Monday, August 27, 2018

SPX Update: Outlier or Head Fake?

Futures are indicating that SPX is going to gap through resistance at the open, which is probably not exactly what bears want to see.  It will of course remain to be seen if SPX can sustain that breakthrough, but as we did for much of this rally, we'll refrain from bearish front-running unless we see an impulsive decline or a solid inflection point.

I want to pause here and note that it is incredibly unusual to see a decline of the depth and strength as we had earlier in the year that is NOT followed by a second leg down.  I won't say it's "completely unheard of," but it's very, very uncommon.  As a result, it would be disingenuous if I didn't admit that I'm a bit surprised that the market has managed to (thus far, anyway) avoid any additional fallout.

But avoid additional fallout it has, so we simply have to put bearish thoughts on the back burner until we see something suggesting otherwise.  A B-wave rally is still possible here (with the second leg c-wave down still due), and unless we see this breakout increase in upward momentum, that will be a prime suspect.  However, if the breakout runs on increasing momentum, b-wave odds will likewise decrease.

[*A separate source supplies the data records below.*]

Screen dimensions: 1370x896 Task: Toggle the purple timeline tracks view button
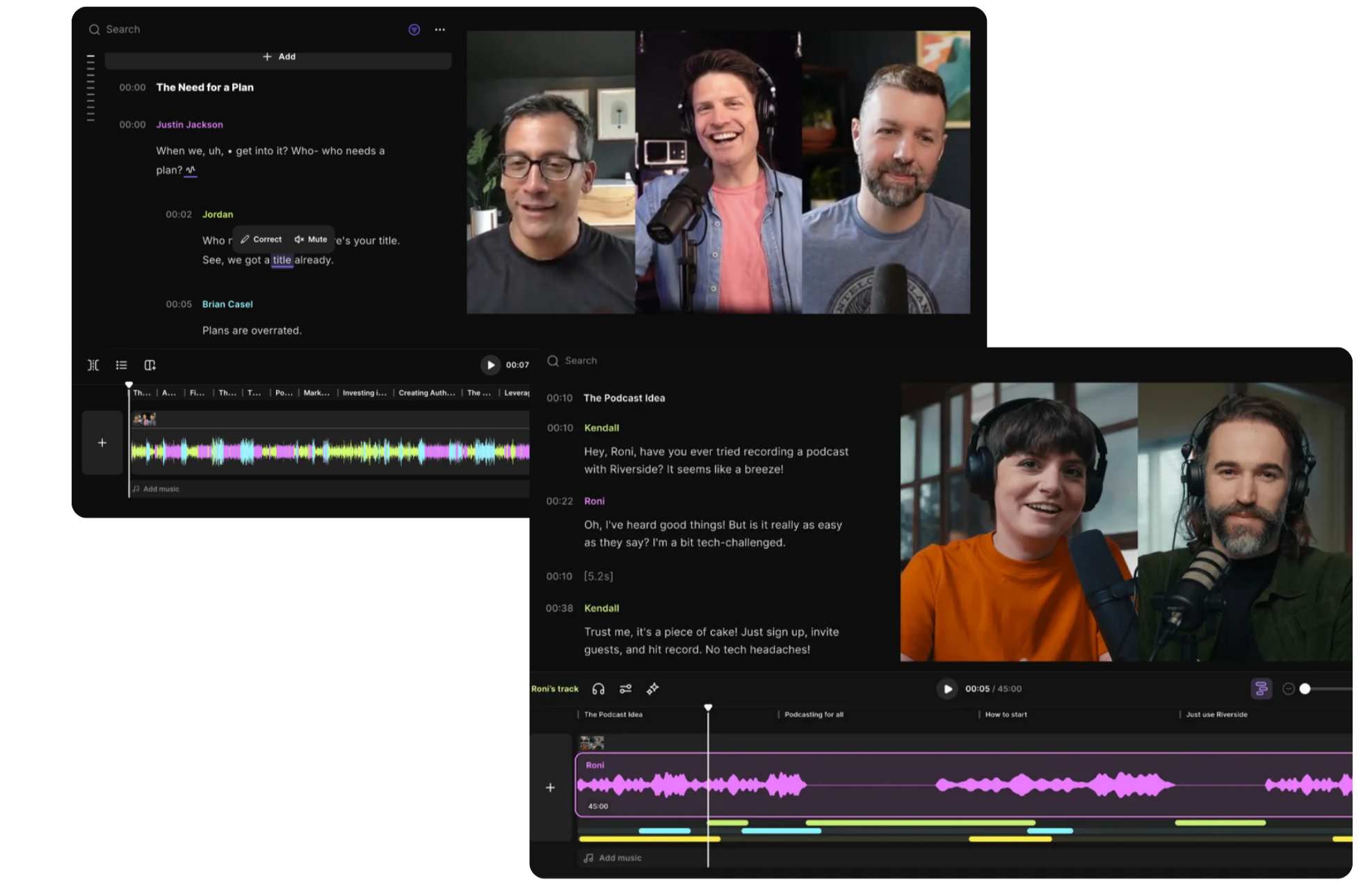(1260, 688)
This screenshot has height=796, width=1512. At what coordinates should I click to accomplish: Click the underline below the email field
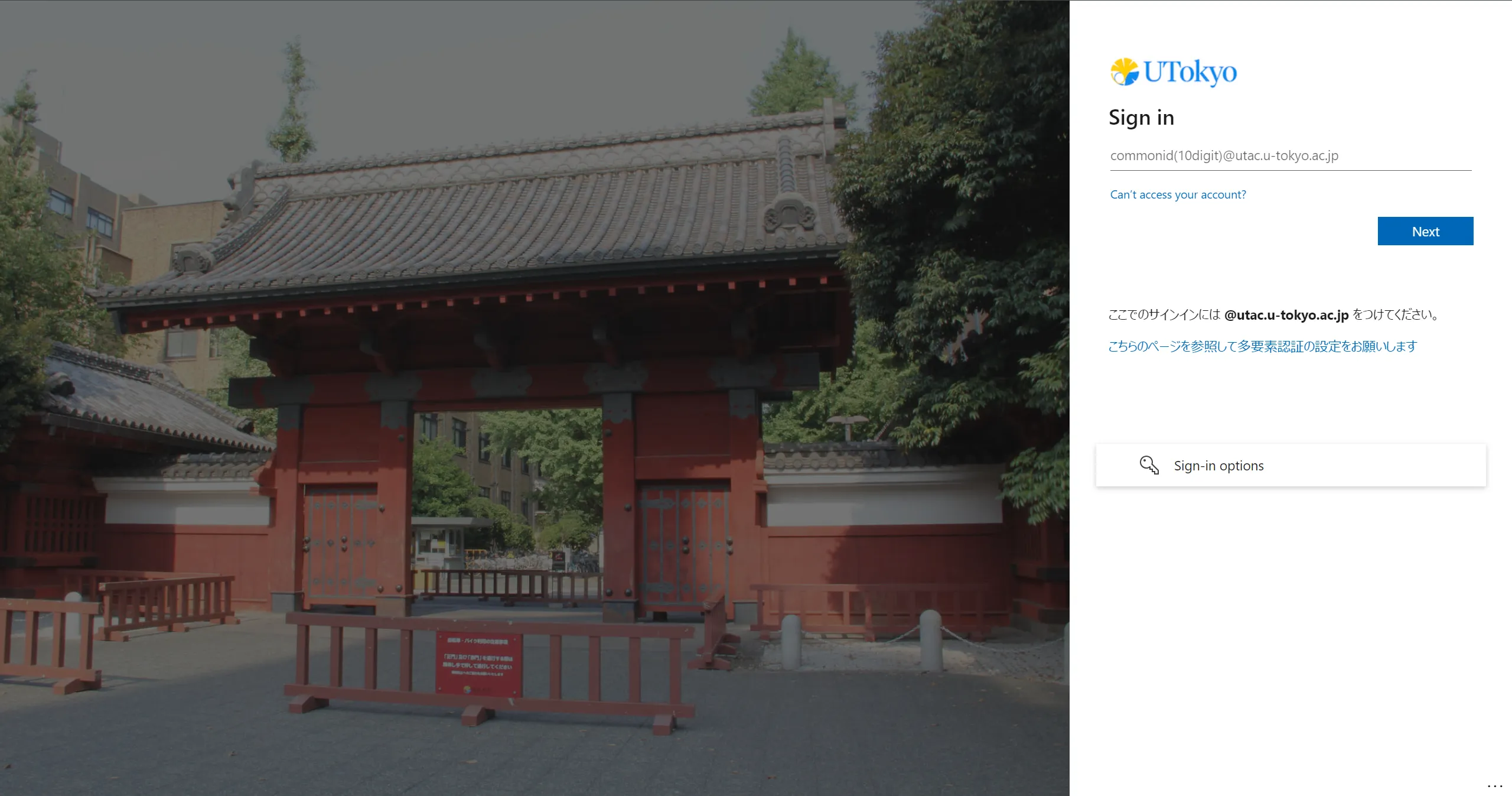point(1290,171)
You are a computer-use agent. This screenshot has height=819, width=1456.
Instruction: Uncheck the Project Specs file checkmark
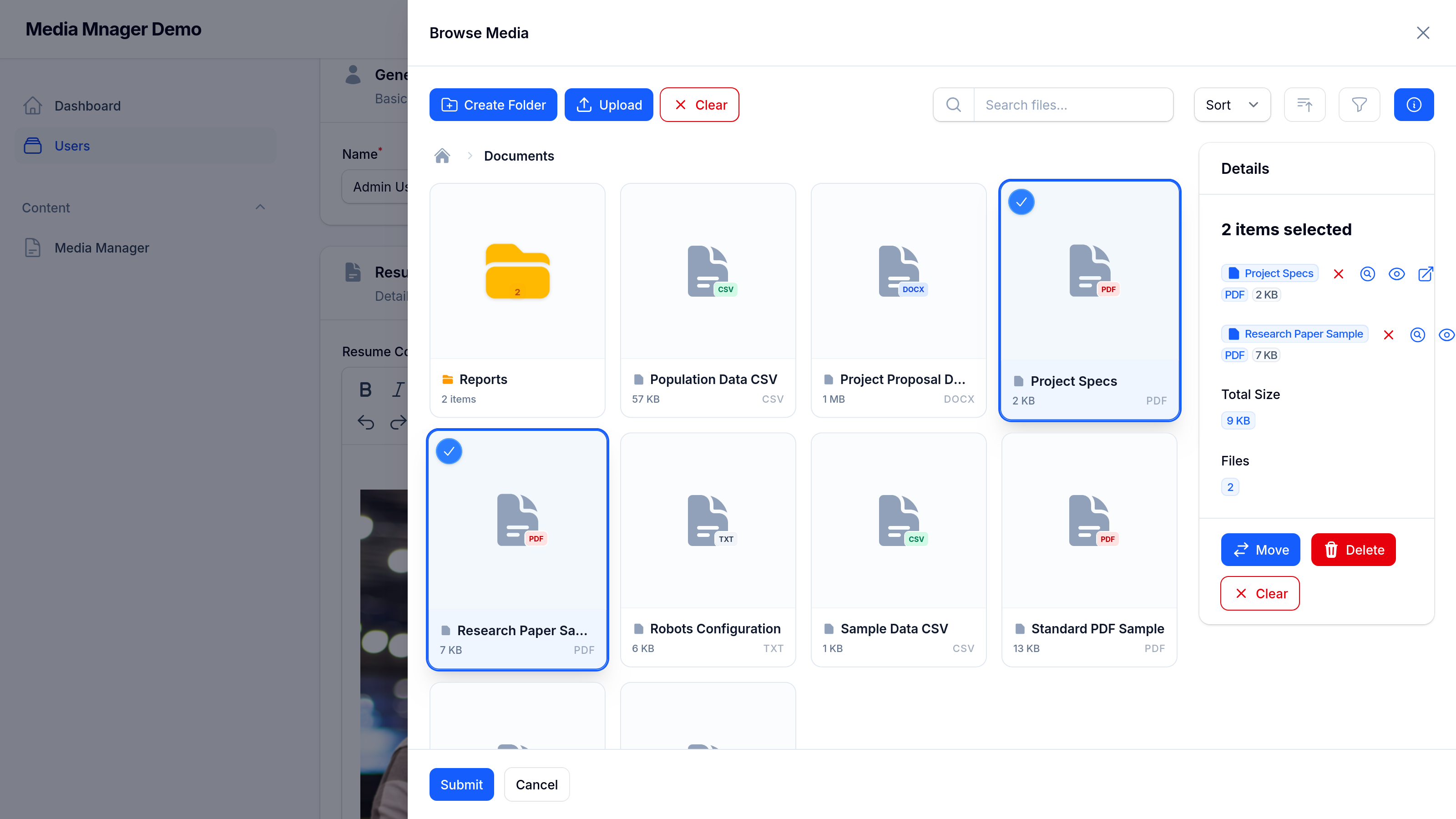1021,202
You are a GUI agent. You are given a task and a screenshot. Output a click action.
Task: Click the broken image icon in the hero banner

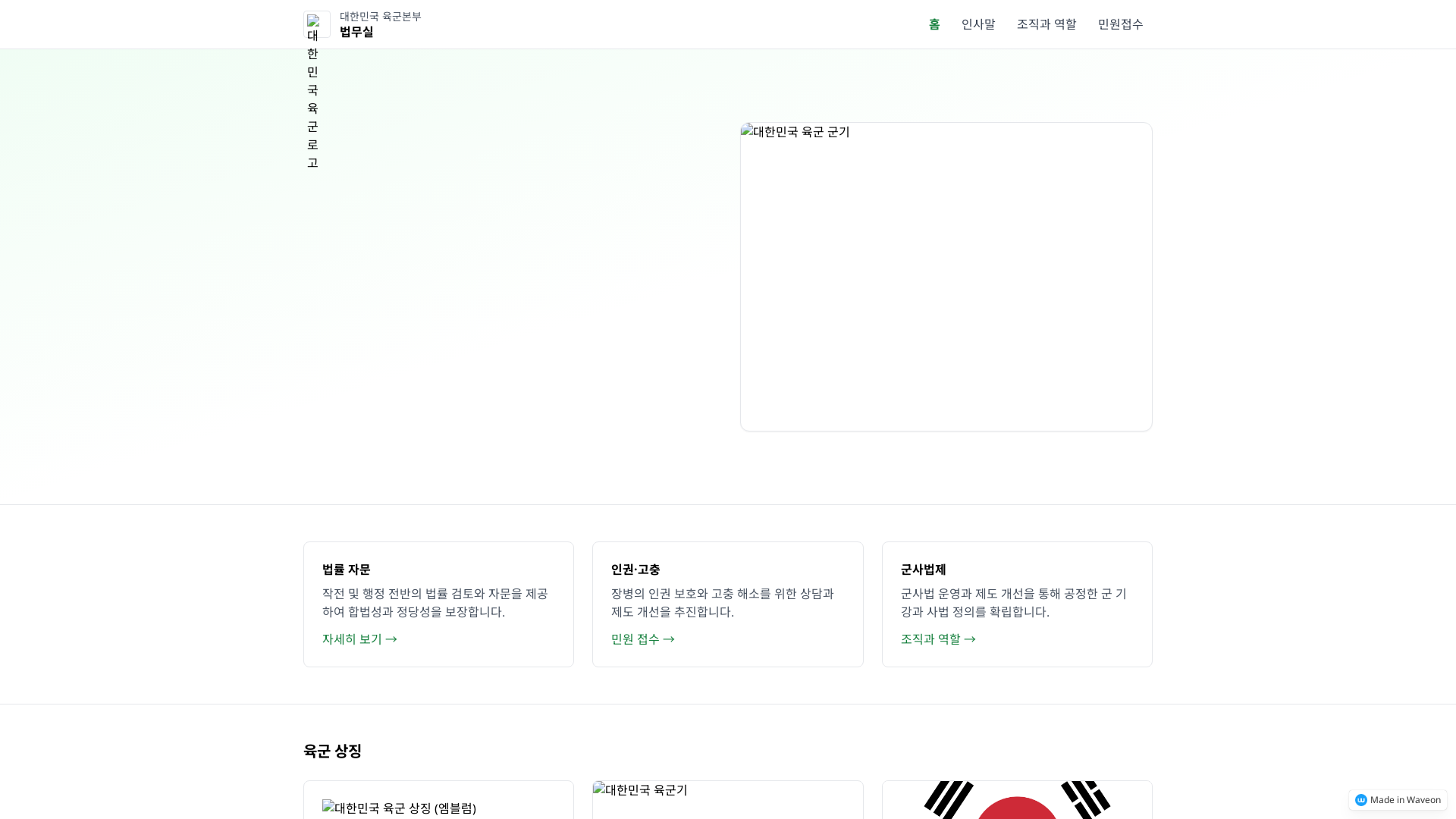click(x=748, y=132)
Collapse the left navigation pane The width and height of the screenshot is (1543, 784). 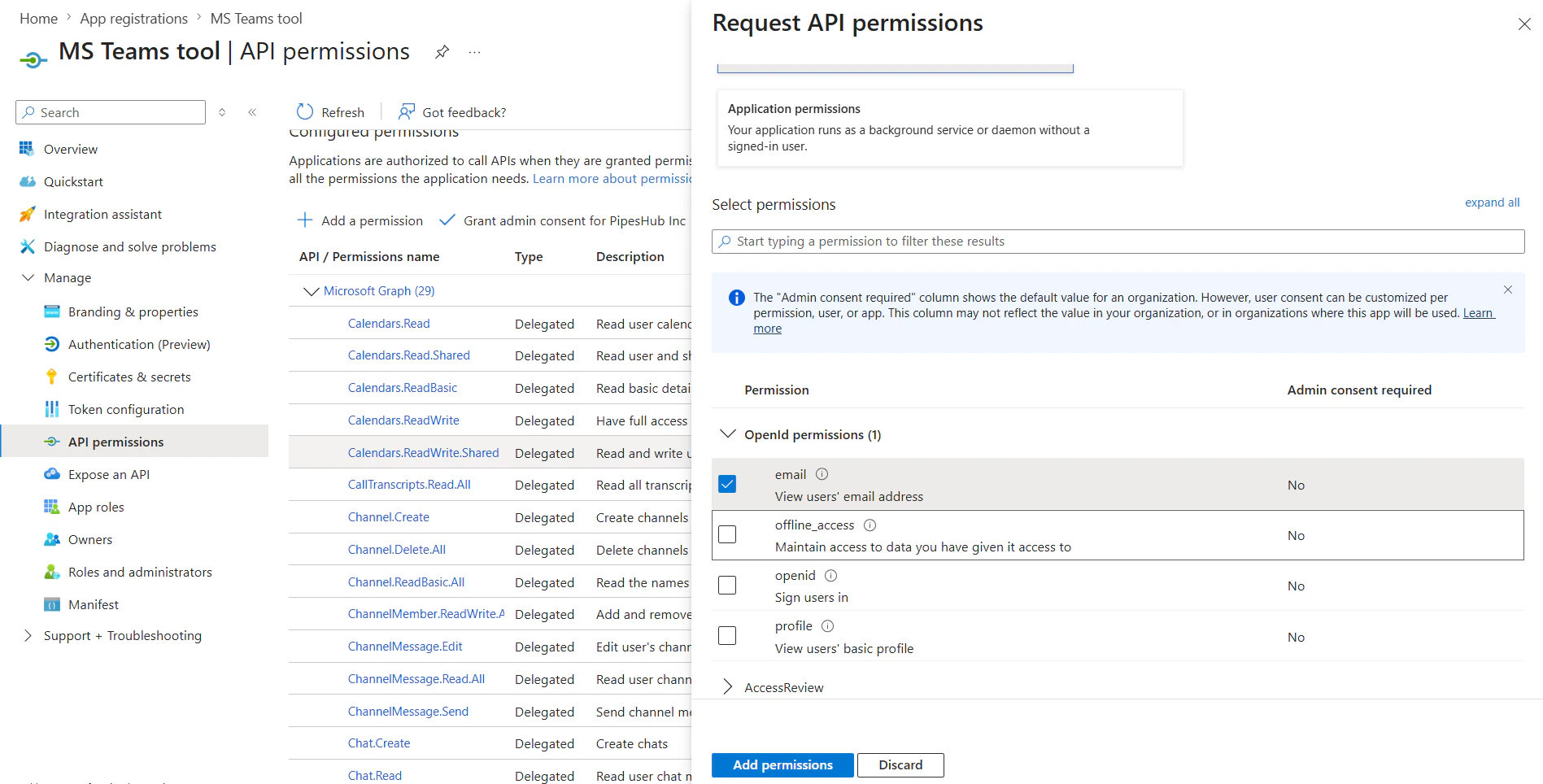(252, 111)
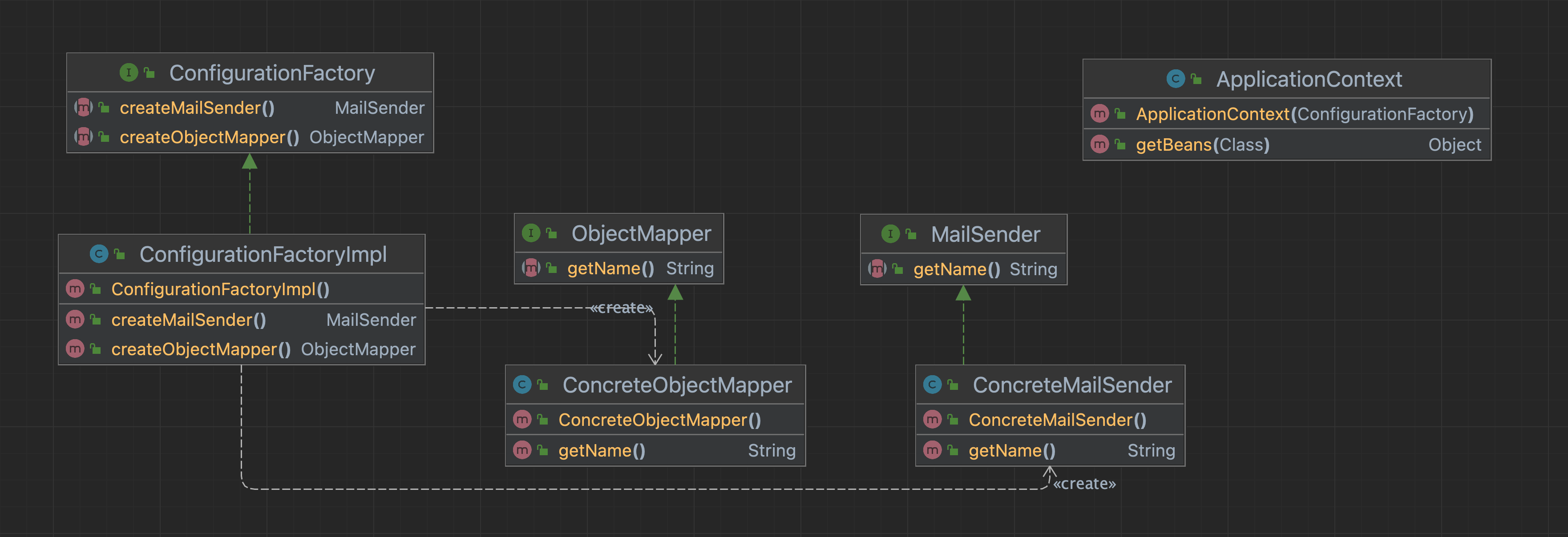
Task: Click the method icon beside getBeans(Class)
Action: 1099,145
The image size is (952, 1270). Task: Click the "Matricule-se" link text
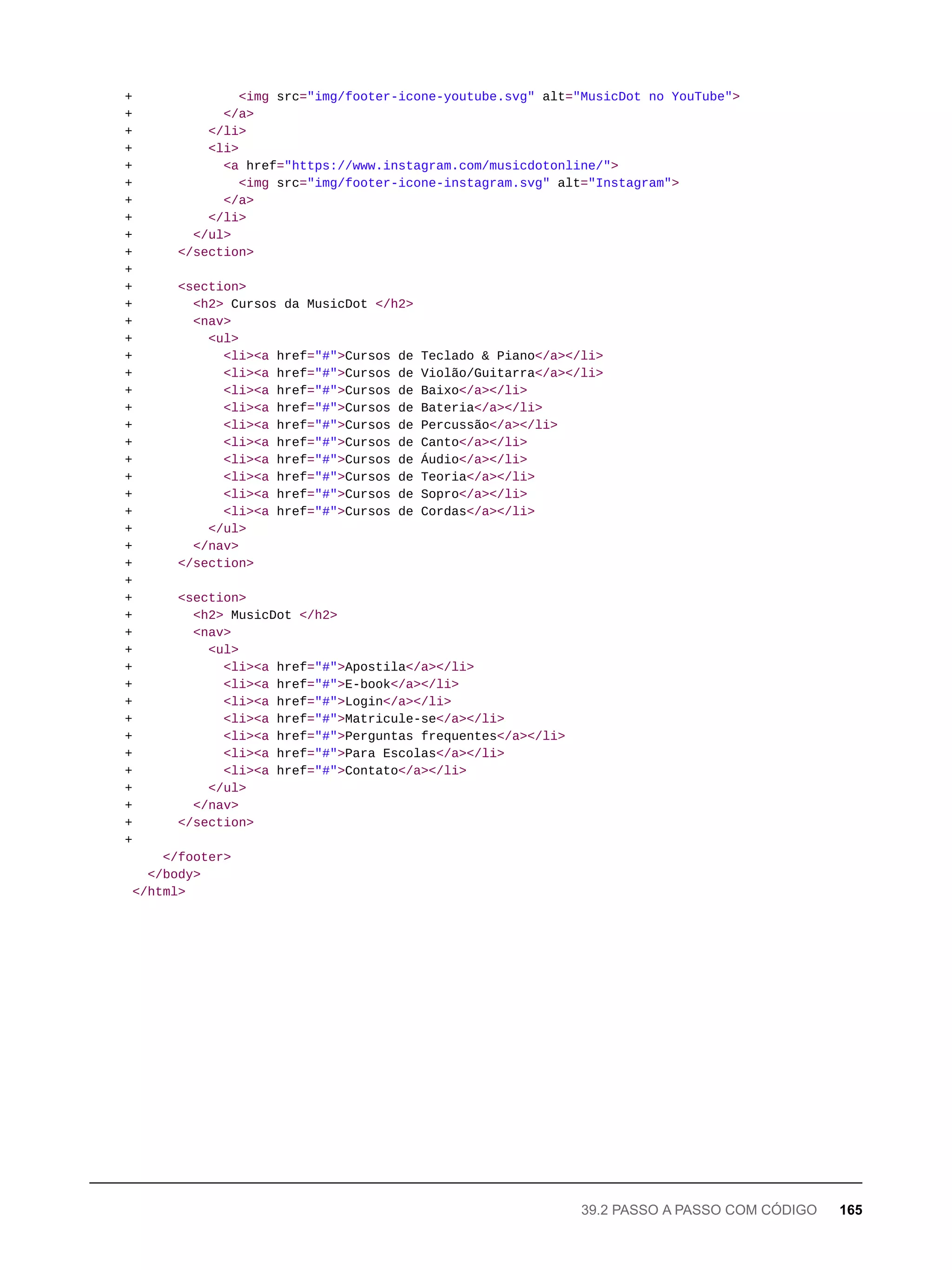coord(390,718)
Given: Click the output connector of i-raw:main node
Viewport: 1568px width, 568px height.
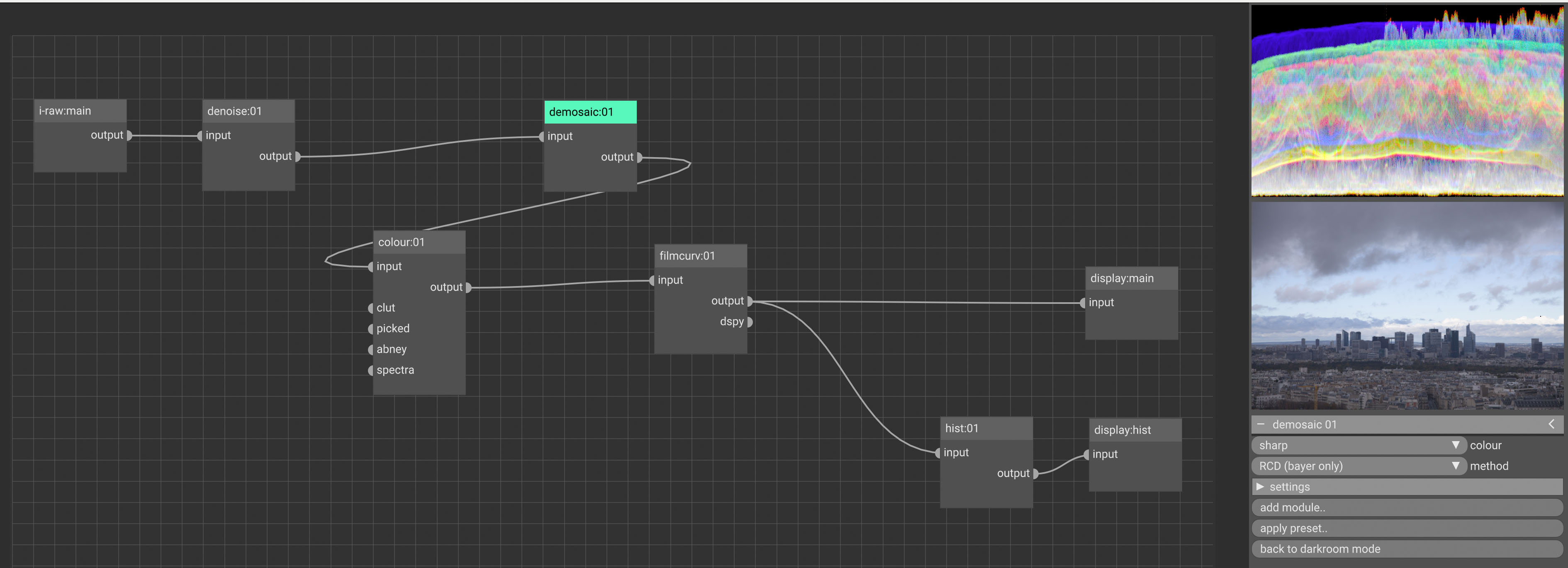Looking at the screenshot, I should [129, 135].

I've listed some targets for the most bullish options on the updated chart below:

In conclusion, again, it's quite unusual to see a free-standing decline of the magnitude we saw in January/February without a second leg down, so bulls aren't out of the woods entirely just yet, but by the same token, bears probably want to await some confirmation before acting aggressively (yes, we're back to the same mantra I repeated most of the way up).  Trade safe.